_Source:_
▽
Welcome everybody. We are looking forward to have a nice weekend with all of you here in Nijmegen, the personal friends, the members of Jewel Heart, and also those who are not a direct member of Jewel Heart but like to be here. Welcome all of you.

When you do a workshop like this I would like each and everyone of you to have some kind of close relation rather than you watching from over there and saying: ‘Well, I want to find out what this is all about’ and me sitting and talking over here.

The second question: Do you have any expectations? What are you expecting to gain out of this weekend? I don’t think anybody will expect to become enlightened over the weekend and I am also sure nobody is expecting to become a bodhisattva, which is the buddhist terminology for a dedicated altruistic person. It is recommended not to have any expectations at all and if that is the case with you it is great. Let us not build up many expectations, however let us hope to gain something. That something should be a slight difference in personality or way of thinking before the weekend and after. Let’s hope to get a slight difference in the personality, in the way we are approaching the world, our friends, companion, children or whatever.

One more thing. I have been working with the members of the Jewel Heart here on a complete teaching of a shorter Lamrim of Tsong Khapa and we were left with a little part at the end [which we didn’t finish]. We can combine it together here with this. Thus you are going to get a true tradition, yet with a lot of room for adjustments. There is no need for earlier buddhist background. Most of you have a buddhist background. That is great. It makes it much easier for me to talk. However if you have difficulty to understand, raise your hand and stop me at any time.
△
_Items:_
▽
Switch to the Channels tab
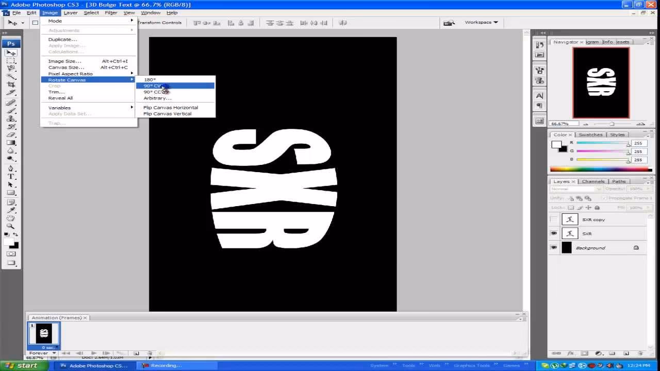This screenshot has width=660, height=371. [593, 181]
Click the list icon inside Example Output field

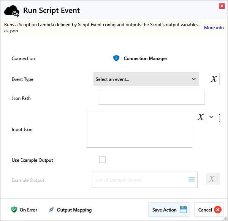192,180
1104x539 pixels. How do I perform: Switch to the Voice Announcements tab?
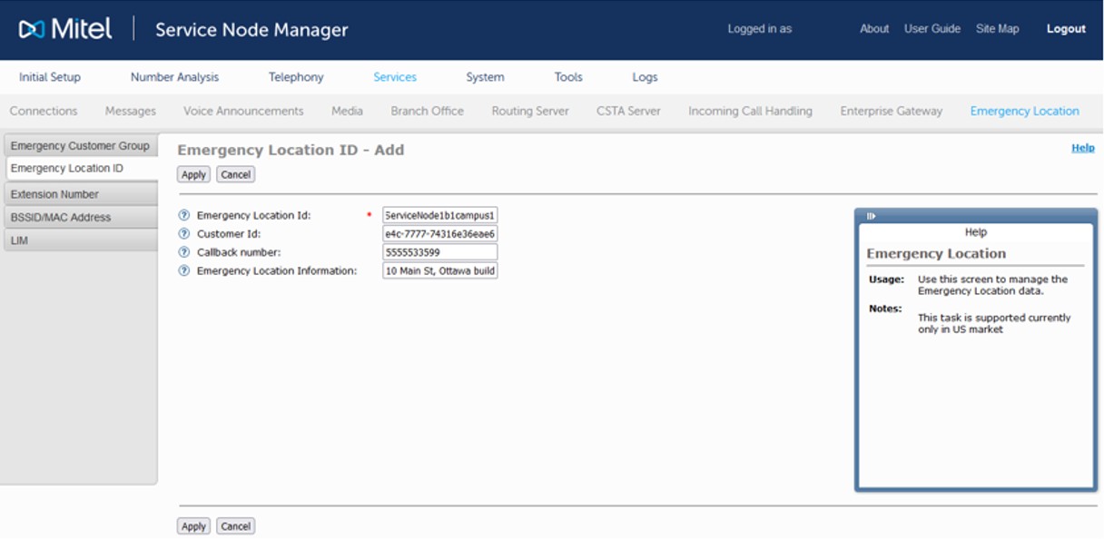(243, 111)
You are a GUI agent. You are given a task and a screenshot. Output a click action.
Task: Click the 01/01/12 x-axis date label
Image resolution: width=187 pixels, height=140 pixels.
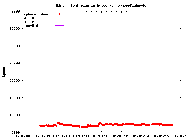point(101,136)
△
_Tasks to perform:_
1. In the welcome talk, how is the Buddhist term "bodhisattva" explained?
2. Print the passage of the welcome talk starting at "Welcome everybody. We" and ending at "all of you.".
The listing has no connection to the welcome talk.

_Answers to the exercise:_
1. A bodhisattva is a dedicated altruistic person.

2.
Welcome everybody. We are looking forward to have a nice weekend with all of you here in Nijmegen, the personal friends, the members of Jewel Heart, and also those who are not a direct member of Jewel Heart but like to be here. Welcome all of you.